For many of us the things on our doorstep are the last we look at or appreciate. We travel miles to look at ancient buildings and marvel at there construction and age. But right there only a short distance from Consett, in a village with a real character, some parts very much unchanged for almost 200 years, stands a Church that has stood, at least in parts, for almost a millennia.
The parish church of Medomsley is dedicated to St Mary Magdalene. From early reports in the mid 1800’s they state that original foundations of the church dates back to at least the 11th Century. The same century which saw King Cnut take the throne succeeded by Edward the Confessor, the invasion of the Norse and there eventual defeat by the remaining British forces at the Battle of Stamford Bridge and finally the Battle of Hastings in 1066 which saw our country change forever under the rule of William the Conqueror.
We know that the church was either extended or almost totally rebuilt in the 13th Century as the architectural evidence is there to be seen. In the 1840’s the Society of Northern Antiquities at Newcastle wrote a paper calling for the sympathetic restoration of the Church as it was already starting to show signs of age. But it was in the 1870’s that real problems began. The churches roof began to leak badly, it was cold and the timbers within its construction were beginning to rot. About a decade earlier in 1860 many repairs had been made but just not enough to stop the onset of time. Peculiarly it was also in 1860 that some notorious thief had somehow made off with the church bells of both Medomsley and Ebchester.

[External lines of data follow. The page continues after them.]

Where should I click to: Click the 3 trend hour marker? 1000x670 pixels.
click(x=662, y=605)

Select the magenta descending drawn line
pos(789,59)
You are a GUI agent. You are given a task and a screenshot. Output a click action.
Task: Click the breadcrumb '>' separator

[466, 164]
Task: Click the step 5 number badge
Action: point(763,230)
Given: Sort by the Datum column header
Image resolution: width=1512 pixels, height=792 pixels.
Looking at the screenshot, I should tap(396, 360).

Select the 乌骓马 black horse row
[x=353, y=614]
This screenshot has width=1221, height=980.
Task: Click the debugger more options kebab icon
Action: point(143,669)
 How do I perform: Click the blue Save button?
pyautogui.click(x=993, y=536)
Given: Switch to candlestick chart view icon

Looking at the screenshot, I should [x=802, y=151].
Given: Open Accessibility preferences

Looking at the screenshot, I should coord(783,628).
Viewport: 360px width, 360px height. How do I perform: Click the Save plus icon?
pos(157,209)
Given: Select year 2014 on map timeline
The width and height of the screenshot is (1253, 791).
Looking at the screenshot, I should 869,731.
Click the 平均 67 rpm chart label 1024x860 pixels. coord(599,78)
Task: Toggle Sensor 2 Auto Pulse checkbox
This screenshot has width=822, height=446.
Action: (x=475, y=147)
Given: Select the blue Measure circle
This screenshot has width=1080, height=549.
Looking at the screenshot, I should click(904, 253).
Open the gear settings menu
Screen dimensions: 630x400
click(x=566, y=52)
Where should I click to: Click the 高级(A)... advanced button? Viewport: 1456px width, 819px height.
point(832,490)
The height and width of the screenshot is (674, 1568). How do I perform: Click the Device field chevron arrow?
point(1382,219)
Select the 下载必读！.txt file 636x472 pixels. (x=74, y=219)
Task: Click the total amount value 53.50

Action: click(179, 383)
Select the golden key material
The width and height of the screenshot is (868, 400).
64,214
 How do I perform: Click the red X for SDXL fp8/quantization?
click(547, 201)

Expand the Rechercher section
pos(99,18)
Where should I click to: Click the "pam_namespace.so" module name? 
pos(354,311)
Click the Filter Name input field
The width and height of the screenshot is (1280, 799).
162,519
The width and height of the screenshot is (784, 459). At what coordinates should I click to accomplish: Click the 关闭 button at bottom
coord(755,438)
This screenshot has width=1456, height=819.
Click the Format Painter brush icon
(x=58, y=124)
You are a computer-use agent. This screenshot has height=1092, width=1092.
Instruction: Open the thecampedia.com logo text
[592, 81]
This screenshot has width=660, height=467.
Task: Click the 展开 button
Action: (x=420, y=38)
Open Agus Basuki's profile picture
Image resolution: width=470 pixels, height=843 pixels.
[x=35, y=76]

Neither the thief or the bells were ever traced. With the church no longer suitable for it parishioners, neither in condition or size, something had to be done. A fund was started and in 1877 work was begun. The architect chosen for the work was W.R.J. Johnson. In his initial report he stated that what remained of 13th Century was “very beautiful and of great interest” and “In the chancel curious heads occur of Kings and Bishops, as in the church of Lanchester; and the details of the triple windows at the east, and of the south door, are very elegant, although injured and defaced” The original church of the 13th Century consisted of narrow nave and chancel. It is to that time period that the doorway, now protected by a neat porch and some single-light windows, with semi-circular heads, and a piscina and aumbry, in the south wall of the chapel and also the chancel arch and the present east end, with its elegant lancet windows, were built. However, in 1877-78 the north aisle was added, as well as a new roof. The chancel was also then fitted out with handsome oak stalls and seats throughout, the cost of the renovation being some £2800.
The reopening of the church took place on Wednesday 29th May 1878 to a very jubilant and appreciative crowd. The capacity of the church had now gone from only 150 to 250 adults with additional space for children.
St Mary Magdalene, Medomsley still stands today, set overlooking the Derwent Valley, an old and distinguished lady of elegance and character.